Man Crushed by Shelving Awarded $14 Million

By Gina Passarella of the Legal Staff

Ken Fulginiti, Esq.

Tom Duffy, Esq.

A now-partially paralyzed man was awarded $10.6 million from a Philadelphia jury and settled with other defendants for about $3.38 million after shelving in the warehouse where he worked collapsed, sending "thousands of pounds of product" on top of him.

In Rice v. 2701 Red Lion Road Associates, Leroy Rice, then 37 years old, was operating a forklift in the warehouse when it got stuck on some of the shelving, according to court documents.

While trying to move the forklift, it bumped into the racking, bending the leg of the racking. Rice waited for someone to walk by to help free the forklift, but after several minutes he decided to get off the forklift to get help. As he did, the shelving collapsed, according to court documents.

Rice sustained four fractured vertebrae in his lower back and is still incapable of walking on his own.

Rice's attorney, Thomas J. Duffy of Duffy & Keenan, said Rice has nurses at his home for at least three hours a day for therapy and can no longer work. He is partially paralyzed from his lower back down and does not have control of his bladder or bowels, according to court documents.

The 12-member jury came back with a unanimous verdict and damages for $10.6 million after deliberating for nearly four hours over two days, Duffy said.

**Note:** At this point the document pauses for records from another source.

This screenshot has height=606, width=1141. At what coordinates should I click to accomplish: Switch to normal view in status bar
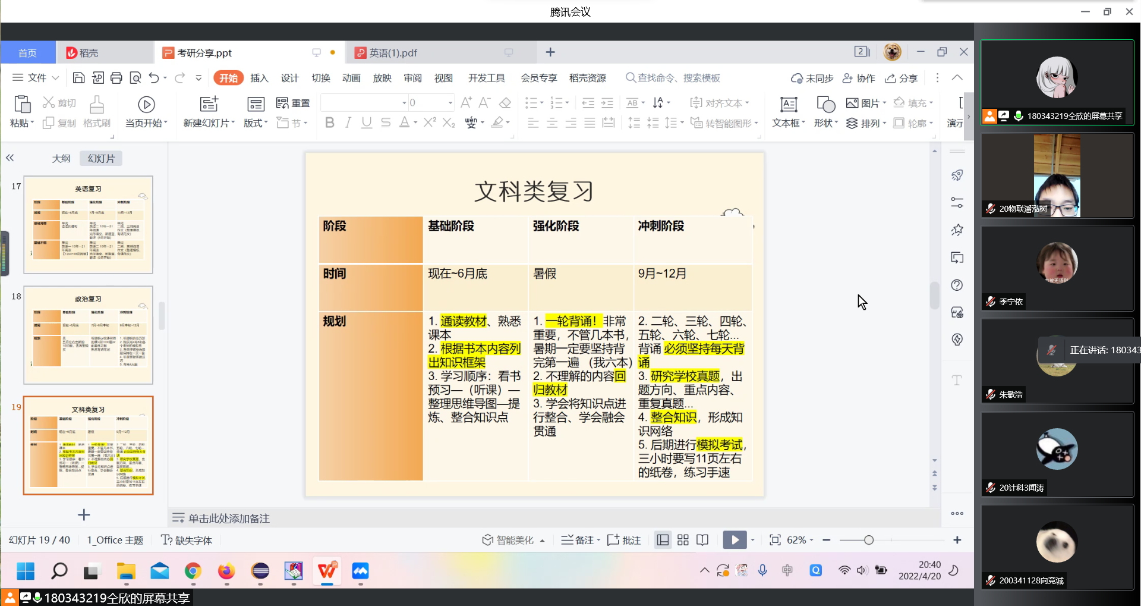663,540
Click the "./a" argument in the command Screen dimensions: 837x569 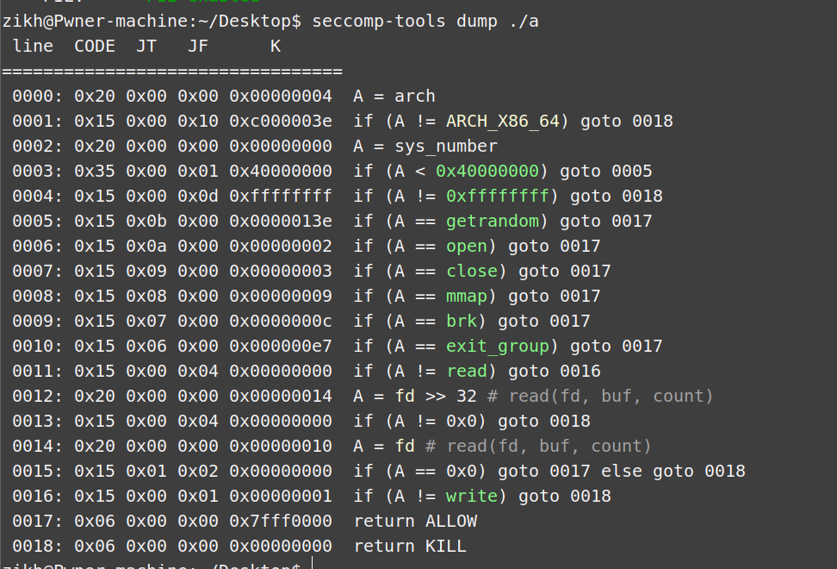528,21
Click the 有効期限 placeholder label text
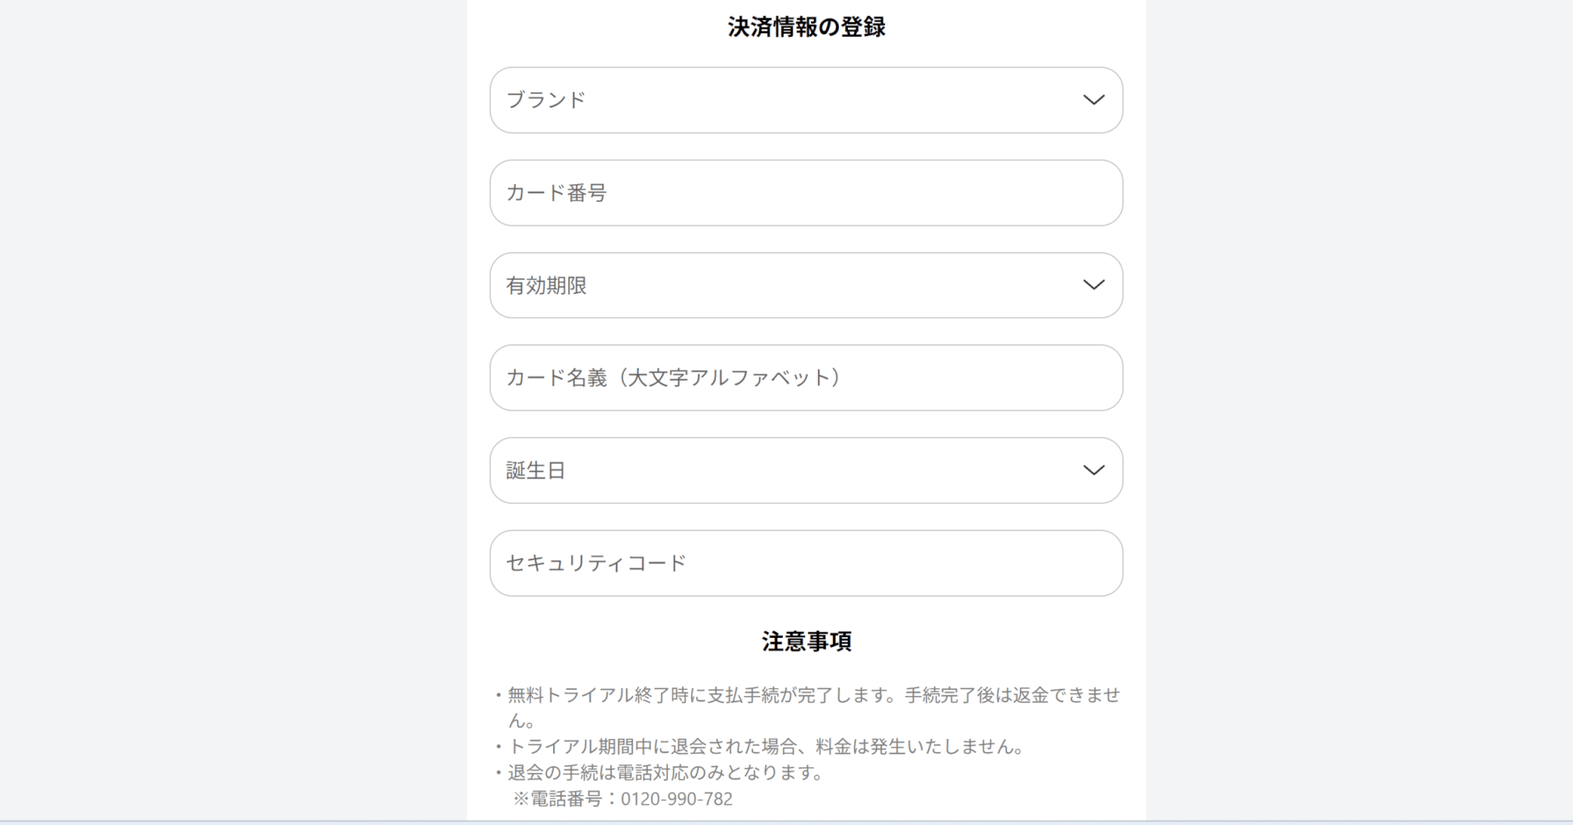 (x=546, y=285)
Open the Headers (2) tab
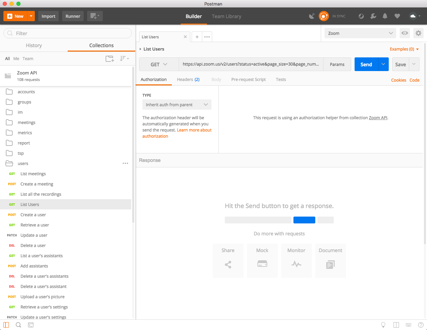Viewport: 427px width, 330px height. (188, 79)
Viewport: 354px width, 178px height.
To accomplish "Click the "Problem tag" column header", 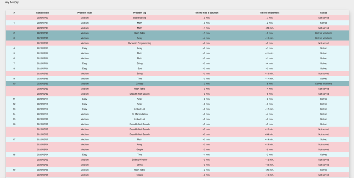I will click(139, 13).
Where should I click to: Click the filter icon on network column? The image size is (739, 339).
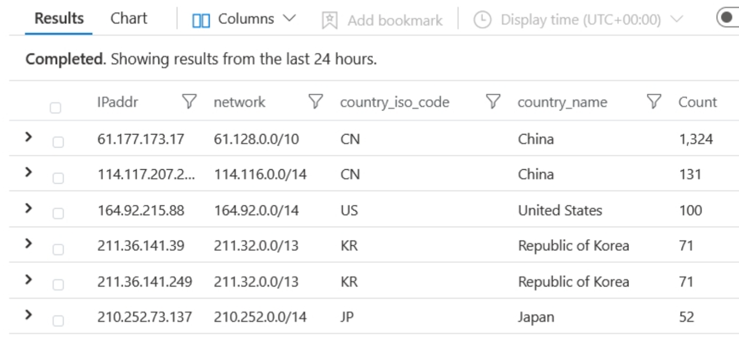tap(315, 102)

The trial began on Monday, Sept. 25, and concluded on Friday, Sept. 29. It was held before Philadelphia Common Pleas Judge Eugene Edward J. Maier.

Rice filed suit against several defendants, including the owner of the warehouse, the manufacturer of the storage racking, the company that sold the racking and the company that installed the racking, according to court documents.

Prior to trial, Rice settled with four of the defendants for a total of $3.375 million, Duffy said. The property owner, 2701 Red Lion Road Associates, settled for $2.1 million. Walter A. Schmidt Inc. sold some of the materials, and installed the racking system in 1979, according to court papers. Duffy said the company settled with Rice for $325,000.

Warehouse Technologies performed periodic maintenance on the racking, and Duffy said the company settled for $525,000. Curtiservice Inc. also performed racking maintenance and settled for $425,000, he said.

According to court papers, the original demand before trial was $20 million and there was no offer.

At trial, Duffy said he informed the remaining defendants, manufacturer Interlake Materials Handling and the original racking seller, Stokes Equipment Co., that he would accept $1.5 million.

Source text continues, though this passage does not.